He gave vent to these moral sentiments as if he really meant them to be believed and generally adopted by his audience.
"Well, that same evening I was married to the beautiful Senorita Lucia Lavarona, though I am sorry to say that Pedillo did not perform his part of the business as well as I had expected of him, from his practice in the morning. He stammered a good deal, and when he raised the crucifix to the lips of the young girl, her innocent looks and maidenly majesty of deportment so struck my coadjutor with confusion that he let the crucifix fall to the deck at her dainty feet. This little incident caused me some displeasure; but, reflecting that the poet tells us
'A tiger, 'tis said, will turn and flee From a maid in the pride of her purity,'
I said nothing to the abashed Pedillo as I gave him back the emblem; but I favored him with a look, with my right hand in my pocket—this fashion."
Here the cold-blooded scoundrel dipped his thumb and fore finger into the flap of his waistcoat, while the commander of the "Guarda Costa" waved his brown digit before him, as if he knew what was there all the time.
"Ah! that restored my new-made priest to his senses, and he then got through the ceremony entirely to my satisfaction.
"However," said Captain Brand, turning with lazy indifference toward Padre Ricardo, "ever after this I resolved not to take the risk of such another chance of failure, and this is the reason why I first sought your services."
"Gracias a Dios! Thanks be to heaven, my son, that you found me!" said the sacrilegious wretch, as he bowed to his superior and sipped a glass of rum punch. "Vamonos! let us hear more."
"At the conclusion of our nuptials, while I held my sweet Lucia to my heart, and kissed her pale brow, and while tears of crystal drops, half in rapture and half in sorrow, dimmed her large, sparkling black eyes, she withdrew this royal sapphire from her slender finger, and gently placing the gem on mine—where you see it, amigos—she said,
"'My dear and only love, this is the talisman of my race. It has been for ages in my family, and it has been the guardian of our hope and honor. Receive it, friend of my heart, and be the protector of the young girl who yielded up to you her very soul!'"
The doctor started as if he had been stung by a scorpion; but Captain Brand, heedless or inattentive to the movement, went on:
"Yes, caballeros, those were her very words; murmured, too, in her low contralto tones with a pure, lisping Castilian accent, as she laid her stately head on my shoulder.
"Ay, those were rapturous moments; and it was in some degree—yes, I may say in truth—entirely her own fault that they did not last.
"Well, for some days—eight or ten, perhaps—with light baffling winds, we crept stealthily along the south side of St. Domingo; but the weather was delightful, and the time passed on the wings of a zephyr. In the warm, soft evenings, with the moon or stars shedding their pearly gleams over the sea, she sat beside me on the deck of the schooner, watching with girlish interest the white sails above her head, or singing to me the sweet little sequidillas of her native land.

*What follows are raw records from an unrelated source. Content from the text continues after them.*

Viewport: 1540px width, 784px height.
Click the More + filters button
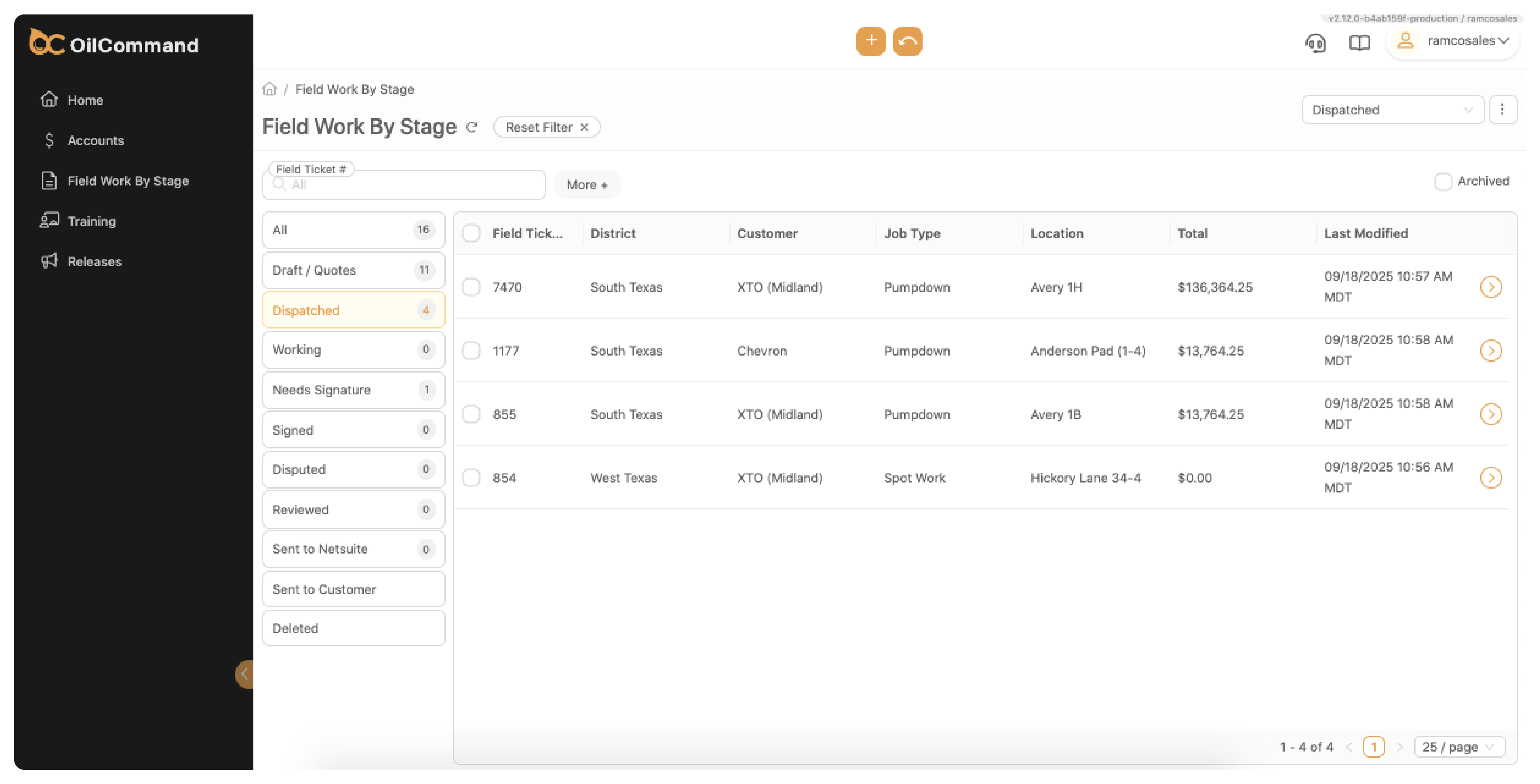point(587,185)
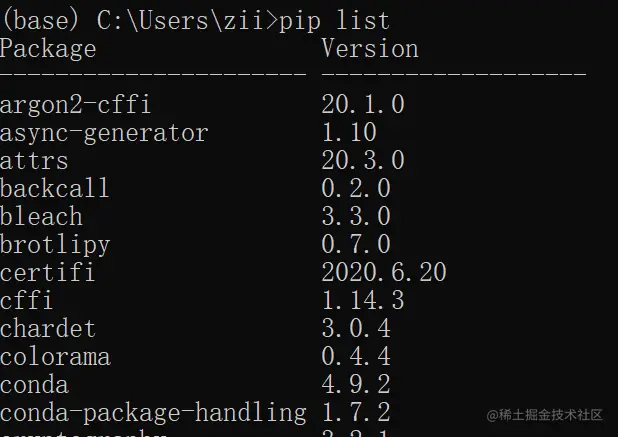Click the cffi version 1.14.3
This screenshot has width=618, height=437.
tap(363, 300)
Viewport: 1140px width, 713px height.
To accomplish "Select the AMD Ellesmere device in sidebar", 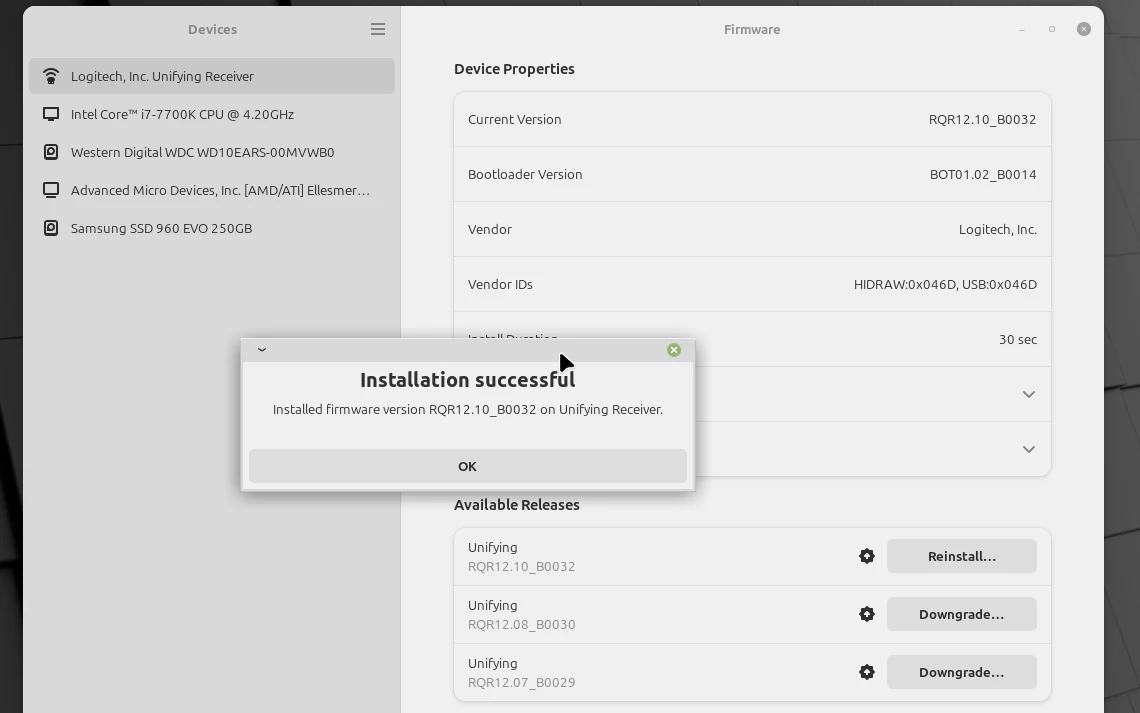I will [221, 190].
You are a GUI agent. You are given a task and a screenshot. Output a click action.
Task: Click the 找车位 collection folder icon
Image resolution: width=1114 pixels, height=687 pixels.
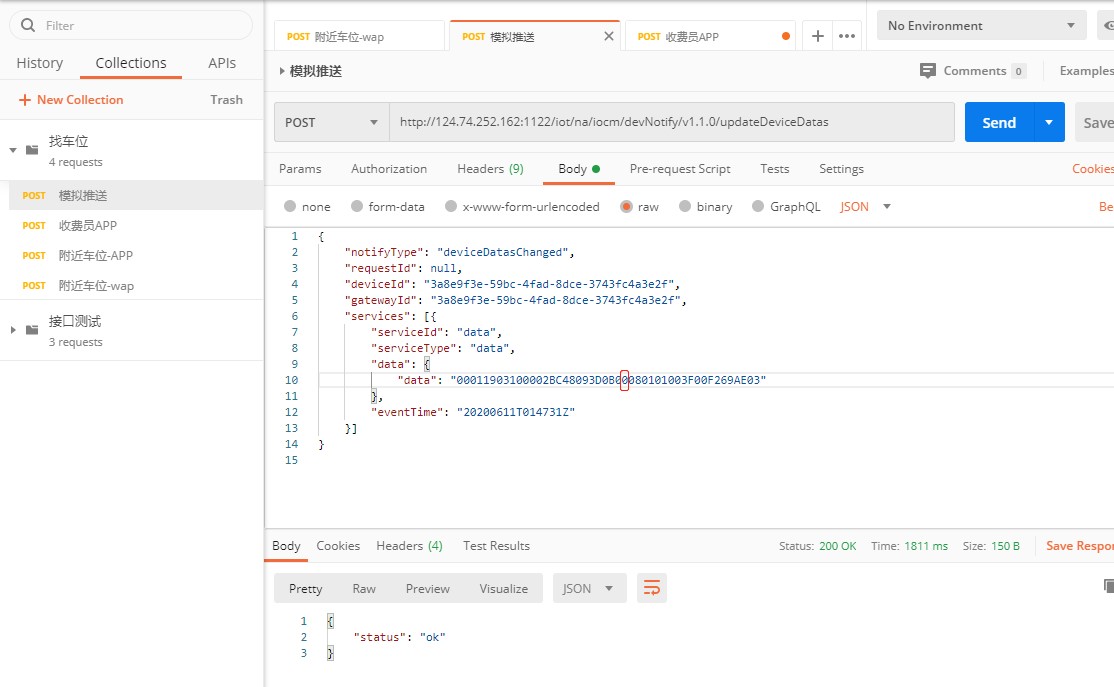click(32, 150)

And again, starting up from my arms, she would peep over the counter, trace the foam as it flashed and bubbled in our wake, or point to the track of a dolphin as he leaped above the luminous waves and went like a bullet to windward.

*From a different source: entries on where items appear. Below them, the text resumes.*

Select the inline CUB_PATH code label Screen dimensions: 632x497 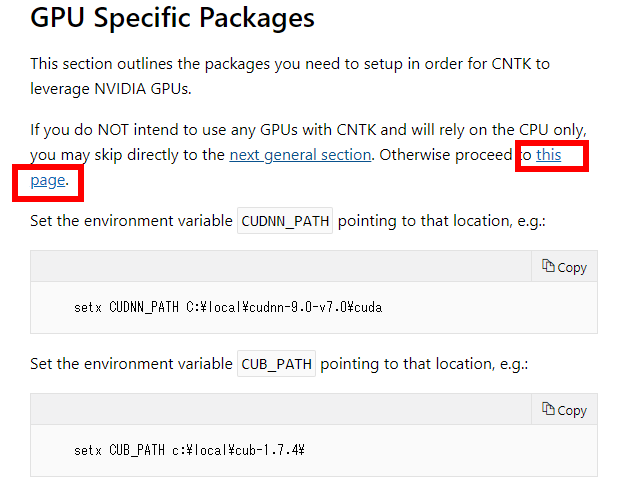point(276,364)
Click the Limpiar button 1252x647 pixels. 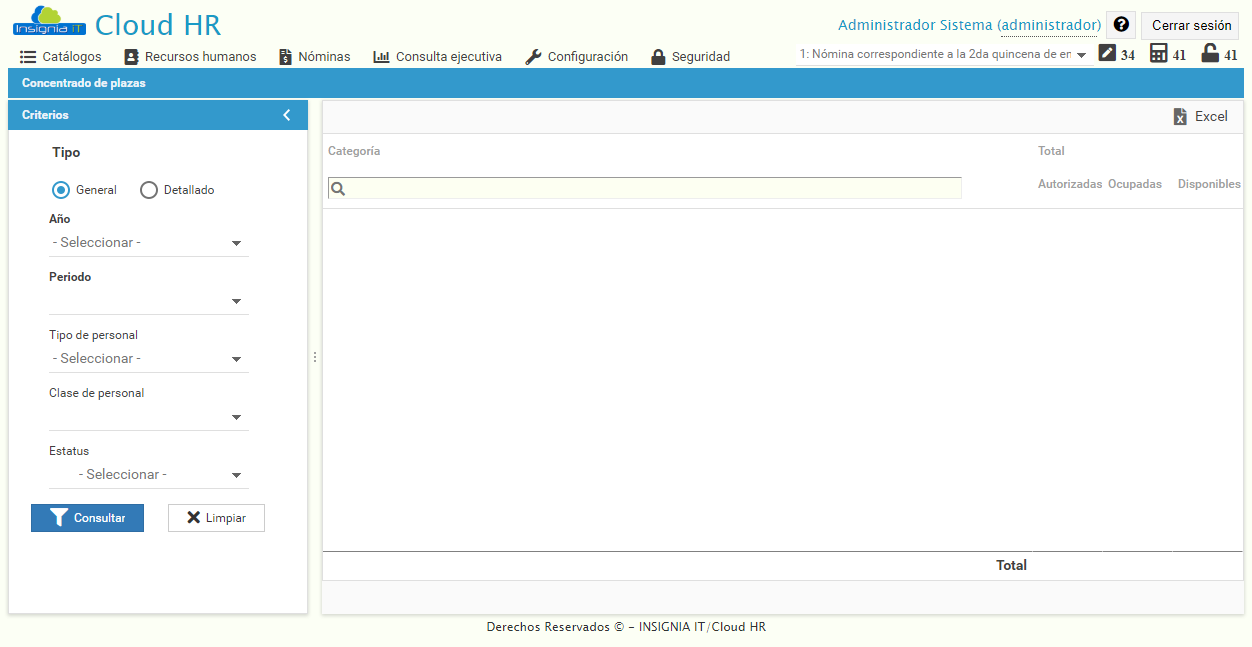(216, 518)
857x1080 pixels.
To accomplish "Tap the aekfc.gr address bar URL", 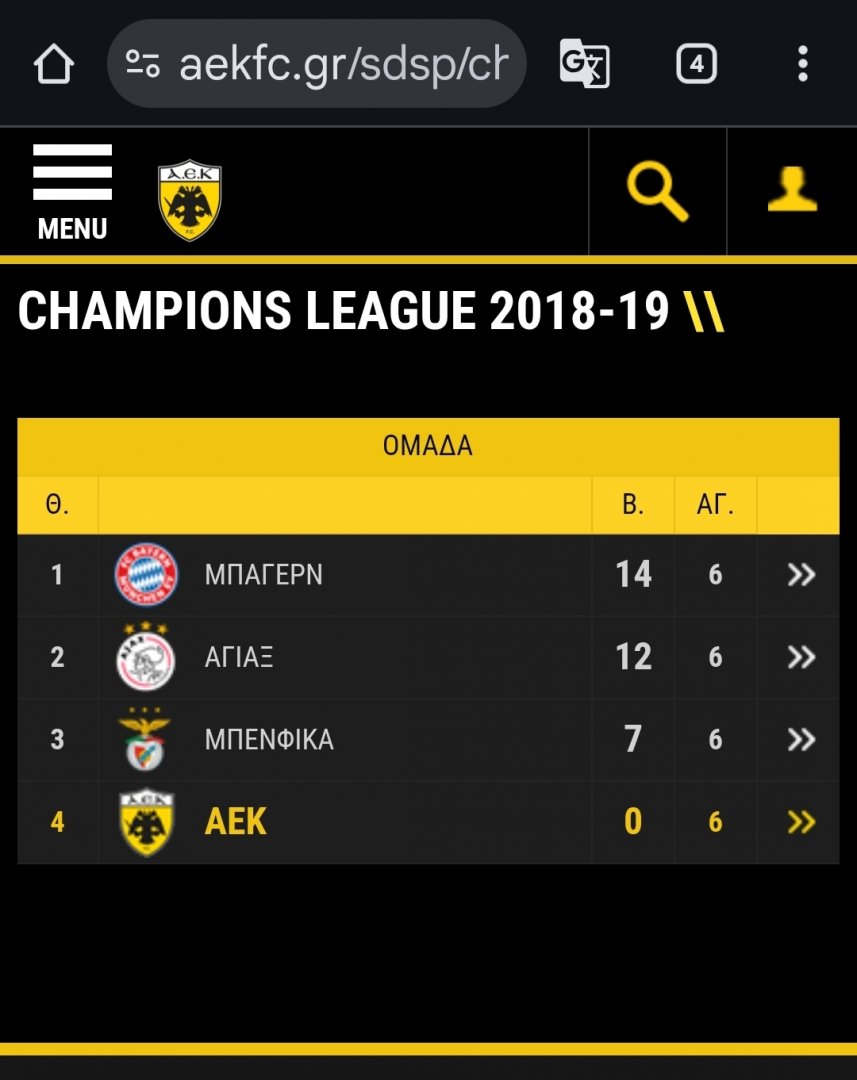I will click(343, 65).
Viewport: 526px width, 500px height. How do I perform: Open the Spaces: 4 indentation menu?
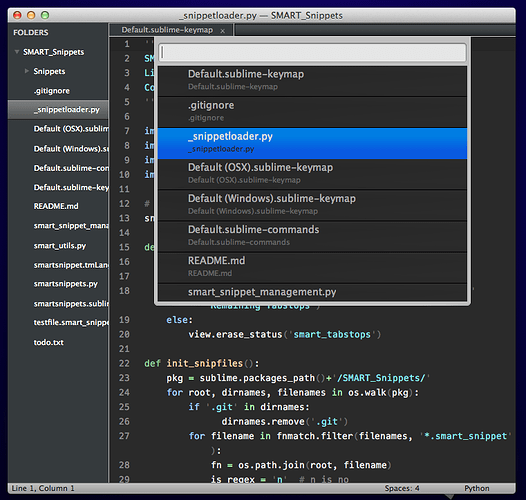coord(402,488)
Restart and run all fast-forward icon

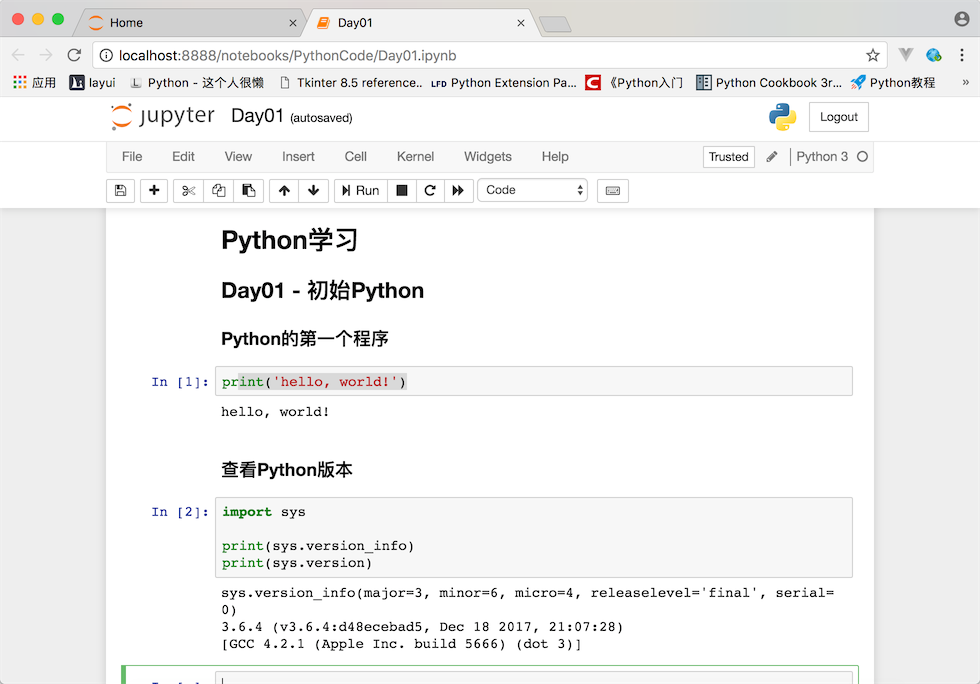(458, 190)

"I flatter myself, caballeros, that there have been periods in my career on the high seas, or on land, and may be again, for aught I know," continued the elegant pirate, as he crossed his legs and threw back the lappels of his velvet coat, so as to expose the magnificence of his waistcoat, and the frills on his broad, muscular chest, "when men of high birth and breeding, and lovely women too of noble lineage, have not thought it beneath them to dine with or to receive the homage of—a—Captain Brand.
"And, por Dios!"—the narrator did not consider it unbecoming his cloth and profession to swear in a foreign language—"por Dios! senores, I have known the time, too, when I have played whist with a French prince of the blood and two knights of the Golden Fleece."
"And you fleeced them? No?" muttered Don Ignacio, with an envious glimmer from his greedy eye, as if no one had a right to rob the community but himself.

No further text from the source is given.